Il serait en effet permis de penser, devant les promesses décrites de la multiplication des programmes et des messages distribués par le câble, par le satellite, par Internet et par une abondance de supports numériques, que la société a obtenu dans la dernière période les moyens de voir progresser, de façon massive et irréversible, les conditions du pluralisme intellectuel et politique. Tous les avantages tirés de cet essor prodigieux de la technique devraient nous éloigner de la possibilité de domination d'une " pensée unique ".

Pourtant, les arguments principaux échangés avant le déroulement des scrutins de 2002 n'ont eu pour cadre que d'anciens organes d'information, qui pré-existaient à cette démultiplication des productions médiatiques et qui sont devenus très largement minoritaires en leur sein. Au total, le nombre des moyens offerts à destination du grand public, ouverts à une part significative de programmes d'information et mis à disposition de l'expression des principales familles de pensée intellectuelle et politique, ne s'est pas accru. La configuration des intérêts bénéficiant de leur contrôle s'est même modifié dans un sens contraire à la progression du pluralisme, puisque dans cet intervalle, les éléments les plus significatifs de ces changements auront été, dans le domaine de la télévision, la privatisation de TF1, dans le domaine de la radio, le passage complet aux mains d'intérêts privés d'Europe 1, RTL, RMC et Sud Radio et dans le domaine de la presse écrite, l'extension très marquée de l'emprise du groupe Hersant dans de nombreuses régions.

Aussi, si, depuis vingt ans, l'état de la démocratie française a pu bénéficier de la succession d'alternances de majorités politiques, elle n'a pas paru capable de bénéficier d'une progression vers l'égalité des chances devant le suffrage que rendrait possible le pluralisme médiatique.

▶ Enregistrements stockés:
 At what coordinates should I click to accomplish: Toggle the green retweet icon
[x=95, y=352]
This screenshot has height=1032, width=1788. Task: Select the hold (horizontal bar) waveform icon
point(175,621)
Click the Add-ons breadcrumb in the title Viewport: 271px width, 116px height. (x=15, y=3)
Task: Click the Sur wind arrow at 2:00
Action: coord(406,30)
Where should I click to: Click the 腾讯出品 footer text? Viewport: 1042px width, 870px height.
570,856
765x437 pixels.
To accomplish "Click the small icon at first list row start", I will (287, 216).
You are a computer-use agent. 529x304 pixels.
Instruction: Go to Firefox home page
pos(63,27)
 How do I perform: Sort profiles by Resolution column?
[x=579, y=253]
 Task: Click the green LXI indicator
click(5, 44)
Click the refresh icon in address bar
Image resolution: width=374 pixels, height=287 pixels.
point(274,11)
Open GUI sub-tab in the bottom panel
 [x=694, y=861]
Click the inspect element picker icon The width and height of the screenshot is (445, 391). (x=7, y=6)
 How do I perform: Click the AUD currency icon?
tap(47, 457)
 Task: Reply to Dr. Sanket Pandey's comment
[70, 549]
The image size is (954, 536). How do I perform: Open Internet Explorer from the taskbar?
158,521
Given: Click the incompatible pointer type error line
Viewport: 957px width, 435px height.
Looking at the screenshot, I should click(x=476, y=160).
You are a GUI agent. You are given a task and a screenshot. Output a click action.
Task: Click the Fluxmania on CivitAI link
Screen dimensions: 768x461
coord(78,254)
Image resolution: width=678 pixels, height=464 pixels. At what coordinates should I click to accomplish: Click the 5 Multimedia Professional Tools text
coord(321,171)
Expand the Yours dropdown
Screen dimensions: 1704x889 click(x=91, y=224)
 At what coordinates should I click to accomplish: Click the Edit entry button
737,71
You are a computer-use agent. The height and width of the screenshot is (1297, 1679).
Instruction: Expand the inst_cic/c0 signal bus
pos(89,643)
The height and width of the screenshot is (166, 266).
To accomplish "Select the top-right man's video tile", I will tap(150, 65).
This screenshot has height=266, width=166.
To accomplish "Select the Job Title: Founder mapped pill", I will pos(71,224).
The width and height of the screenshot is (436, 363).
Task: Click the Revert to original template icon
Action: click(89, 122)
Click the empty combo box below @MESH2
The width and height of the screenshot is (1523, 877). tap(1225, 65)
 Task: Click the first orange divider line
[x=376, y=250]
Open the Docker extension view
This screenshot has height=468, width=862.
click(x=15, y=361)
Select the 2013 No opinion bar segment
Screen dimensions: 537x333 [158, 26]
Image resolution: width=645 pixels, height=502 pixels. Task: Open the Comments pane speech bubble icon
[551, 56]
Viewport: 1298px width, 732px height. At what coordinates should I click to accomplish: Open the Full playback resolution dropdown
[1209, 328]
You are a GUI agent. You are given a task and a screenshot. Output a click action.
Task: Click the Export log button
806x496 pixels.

▶ Consignes:
a. Modifiez le passage du texte sur le pluralisme médiatique compris entre « Aussi, si, depuis » et « le pluralisme médiatique. », bornes incluses, en remplaçant « vingt ans » par « deux décennies ».
b. Répondez aux questions suivantes d'après le texte sur le pluralisme médiatique.
(i) Par quels moyens, outre les supports numériques, le texte dit-il que les programmes et les messages sont distribués ?
(ii) Quelle chaîne de télévision le texte dit-il avoir été privatisée ?
(iii) De quelle année datent les scrutins mentionnés dans le texte ?
Répondez en vous fondant uniquement sur le texte.

▶ Corrigé:
a.
Aussi, si, depuis deux décennies, l'état de la démocratie française a pu bénéficier de la succession d'alternances de majorités politiques, elle n'a pas paru capable de bénéficier d'une progression vers l'égalité des chances devant le suffrage que rendrait possible le pluralisme médiatique.

b.
(i) Par le câble, par le satellite et par Internet.
(ii) TF1.
(iii) 2002.